Geoffrey Wood, Professor of International Business at Warwick Business School, said: “Our findings suggest IBOs and their impact on managerial practices do not appear to be an effective mechanism for turning round failing firms. “I would argue, far from the notion they revitalise the acquired organisation and unlock dormant capabilities and value, our research suggests more often than not the opposite occurs. Our core finding shows a significant loss in employment in firms subject to an IBO immediately following the takeover. What’s more, wages tend to fall well below the market rate. Perhaps this could be partly excused from a business perspective if there was an increase in productivity and profitability, but we found even in that regard there was no evidence to suggest such improvements subsequent to the takeover.”

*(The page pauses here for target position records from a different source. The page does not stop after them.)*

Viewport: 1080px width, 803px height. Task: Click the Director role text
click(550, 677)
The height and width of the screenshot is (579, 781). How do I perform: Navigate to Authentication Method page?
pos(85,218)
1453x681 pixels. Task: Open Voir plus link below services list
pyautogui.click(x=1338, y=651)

In the paper The employment consequences of private equity acquisitions: The case of institutional buy outs Professor Wood, Marc Goergen, of Cardiff Business School, and Noel O’Sullivan, of Loughborough University’s School of Business and Economics, examined changes to employee numbers, employee productivity and employee remuneration as well as profitability over an 11-year window for 106 IBOs. They looked at IBOs undertaken in the UK between 1997 and 2006, investigating the monitored firms’ performance and employment and wage figures six years before takeover through to four years afterwards. They compared these organisations, against a group of firms with similar performance and another group from the same industry. The IBO companies’ median employment growth was 11 percent five years before acquisition, falling down to 4.8 per cent the year after the deal.
Figures on salary suggest a similar trend with companies seeing a salary reduction from a mean of £29,460 before the IBO to £28,520 following it. By contrast in that same period industry and sized matched companies saw the mean salary surge from £30,170 to £38,430 while performance matched companies saw their mean salary rise from £30,890 to £33,810. Four years after the IBO the mean salary was at £34,010, while in the control firms it was at £44,210 and £42,860 respectively, suggesting the mean workers’ salary at the IBO companies was as much as £10,000 less.

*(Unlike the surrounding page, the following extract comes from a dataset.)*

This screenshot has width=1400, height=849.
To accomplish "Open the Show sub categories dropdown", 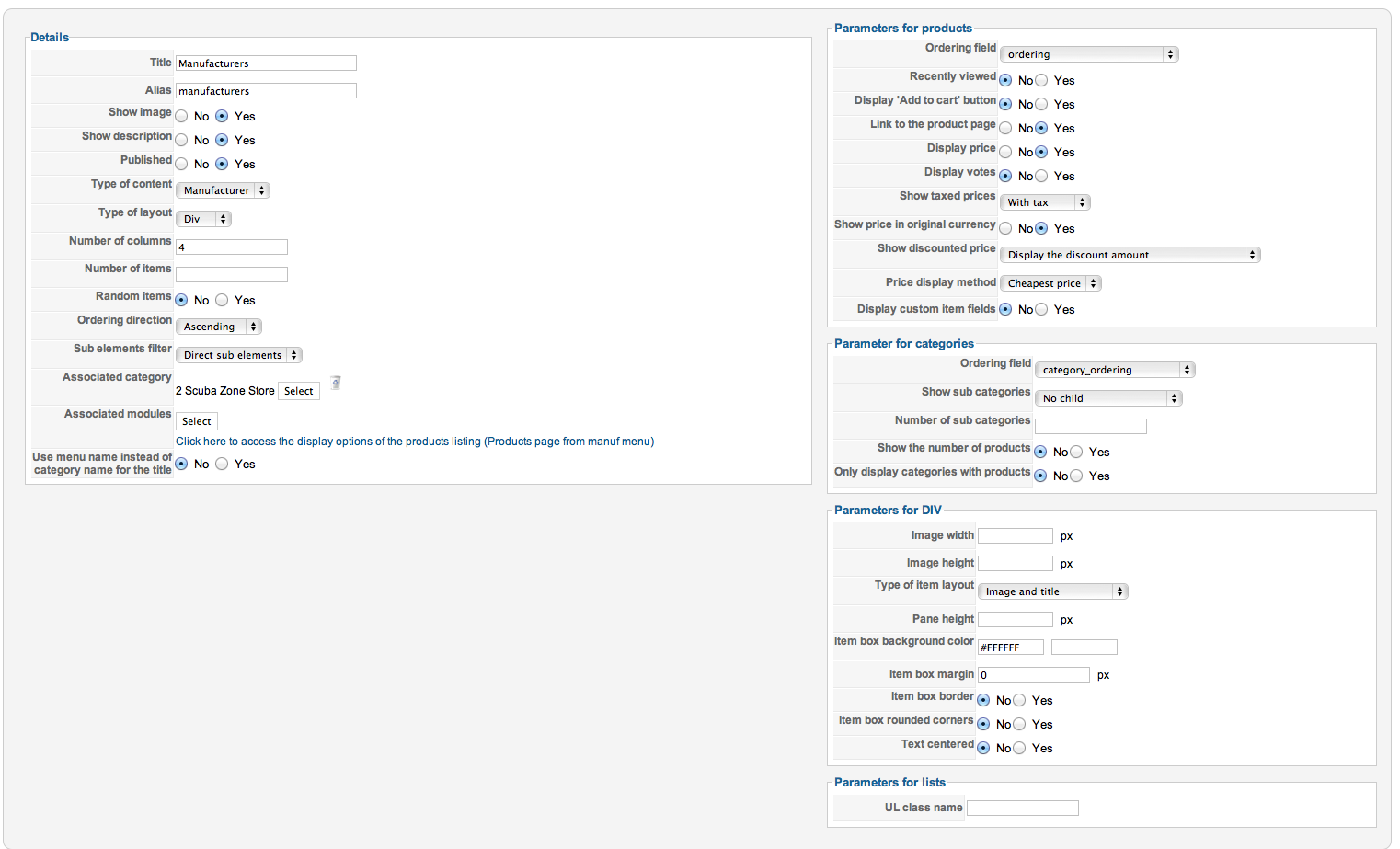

The research also highlighted productivity, measured in the research by calculating real turnover over employees, was lower for the IBO firms than both industry and size-matched companies and performance-matched companies. Professor Wood commented: “Despite – or because of – pay cuts and job losses, productivity in the sample firms remained significantly lower than in the control firms. “This suggests that any supposed disciplinary benefits from job cuts, either in terms of ejecting the lowest strata of performers or incentivising surviving staff, have not resulted in material gains.

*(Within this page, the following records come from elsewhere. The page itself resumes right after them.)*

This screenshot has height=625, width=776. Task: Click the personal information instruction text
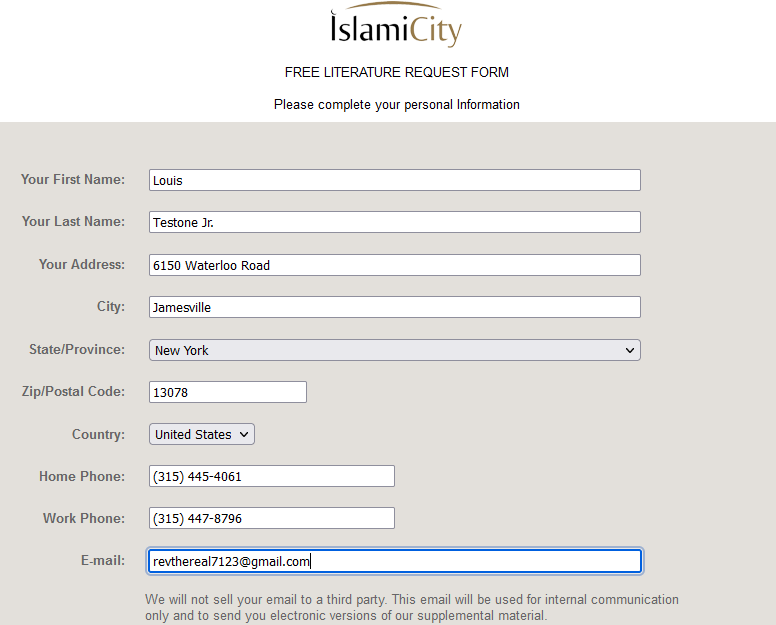click(x=396, y=105)
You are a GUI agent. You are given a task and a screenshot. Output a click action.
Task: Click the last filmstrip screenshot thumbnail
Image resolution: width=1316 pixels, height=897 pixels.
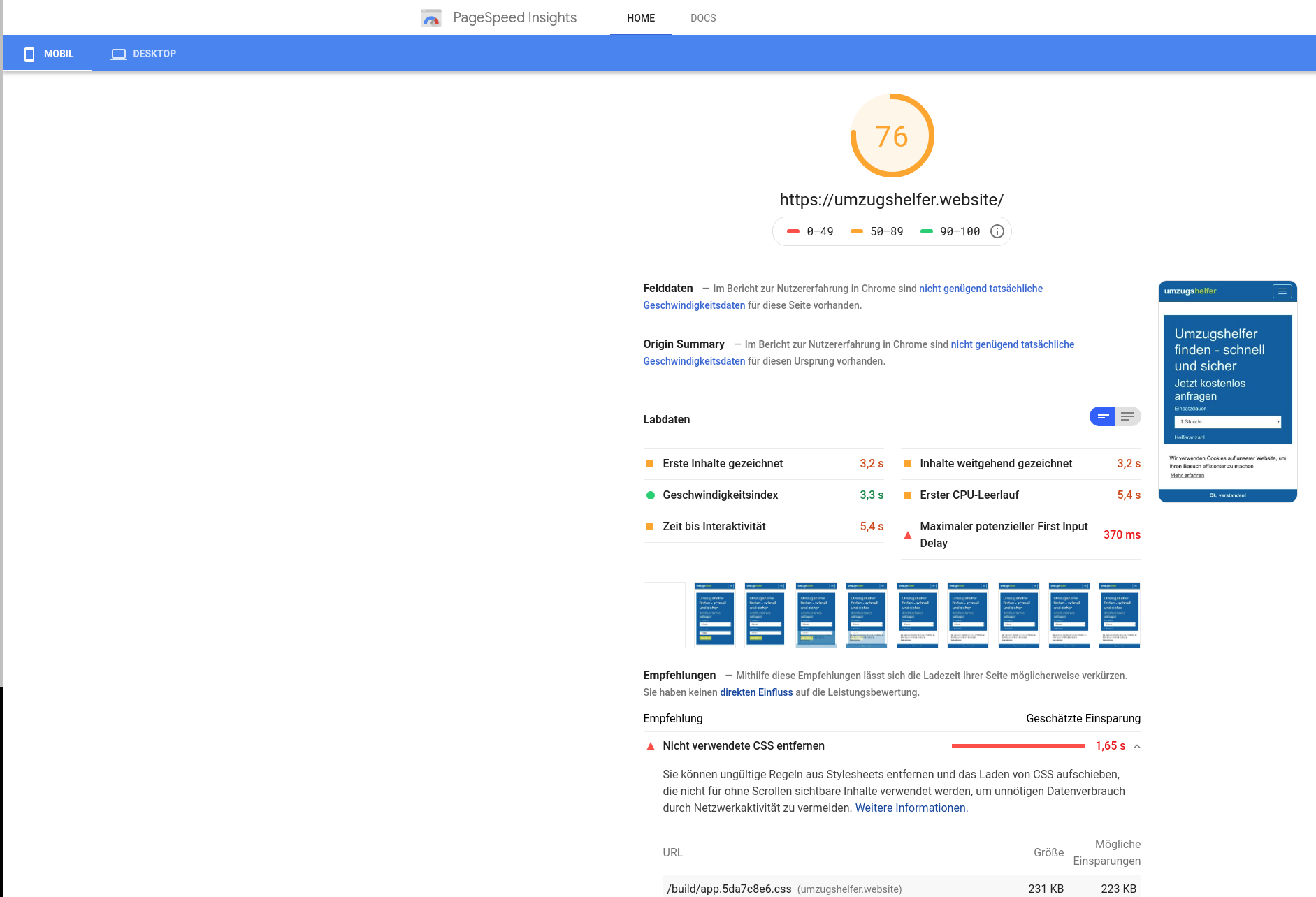click(x=1119, y=615)
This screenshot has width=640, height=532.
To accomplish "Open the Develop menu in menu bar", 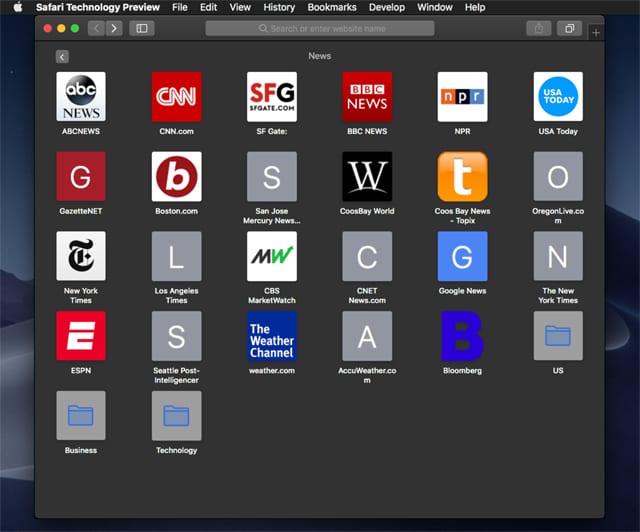I will (387, 7).
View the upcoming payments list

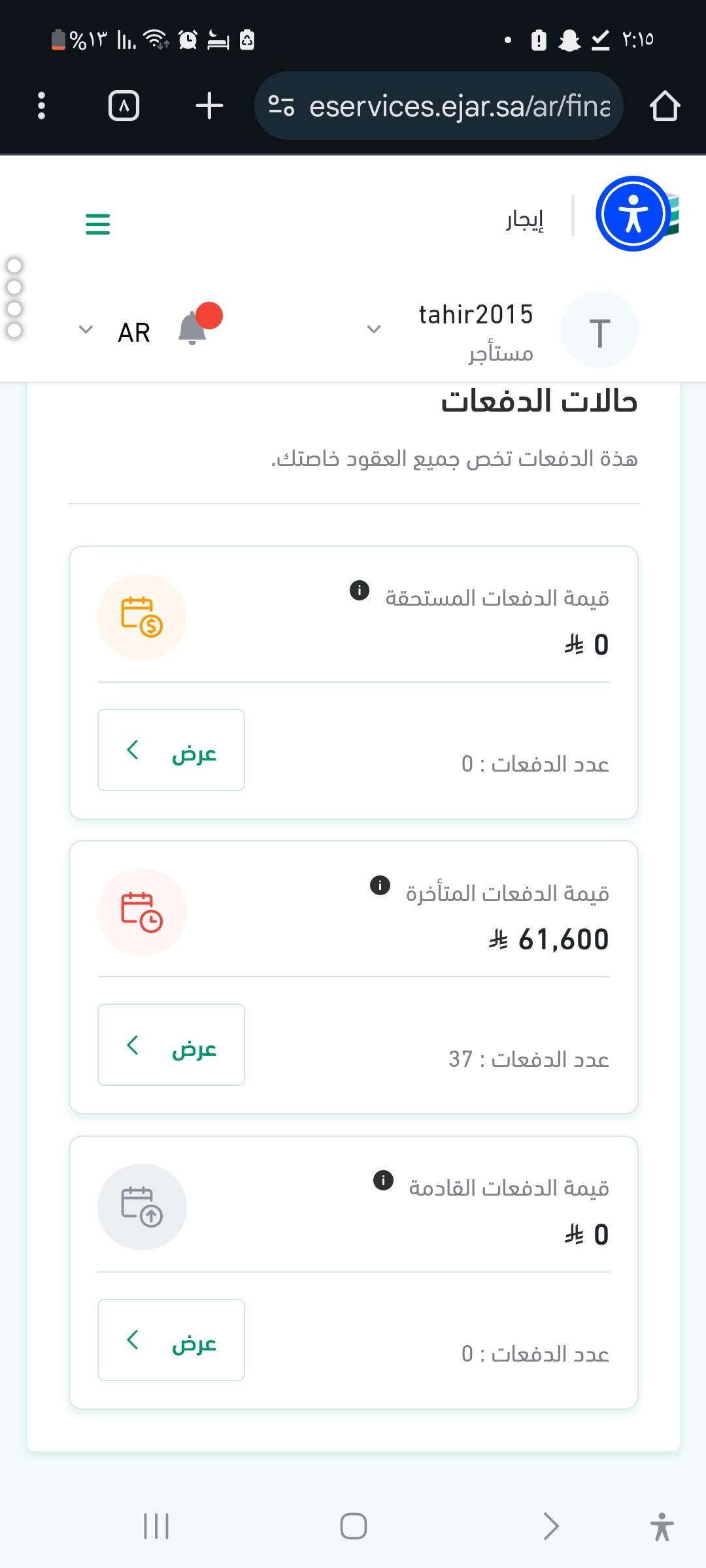171,1340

“Indeed, the productivity and profitability of the IBO firms remain lower than for the control firms during the four-year period following the takeover, suggesting that a climate of insecurity in tenure and reward reduces employee productivity and firm profitability.” Report co-author, Professor Goergen, Professor of Finance at Cardiff Business School, argues: “This new study does indeed uncover several negative effects on employment from private equity acquisitions. It is important to note that this is for a particular type of private equity acquisition, ie so called institutional buy-outs (IBOs). While we can’t deny the research revealed a post-IBO drop in employment and wages, the study doesn’t imply that all private equity acquisitions are bad. In truth, the debate on the effects of private equity acquisitions going forward needs to be much more nuanced, with a view to distinguishing between the types of private equity acquisition and the positive and negative impacts they generate.”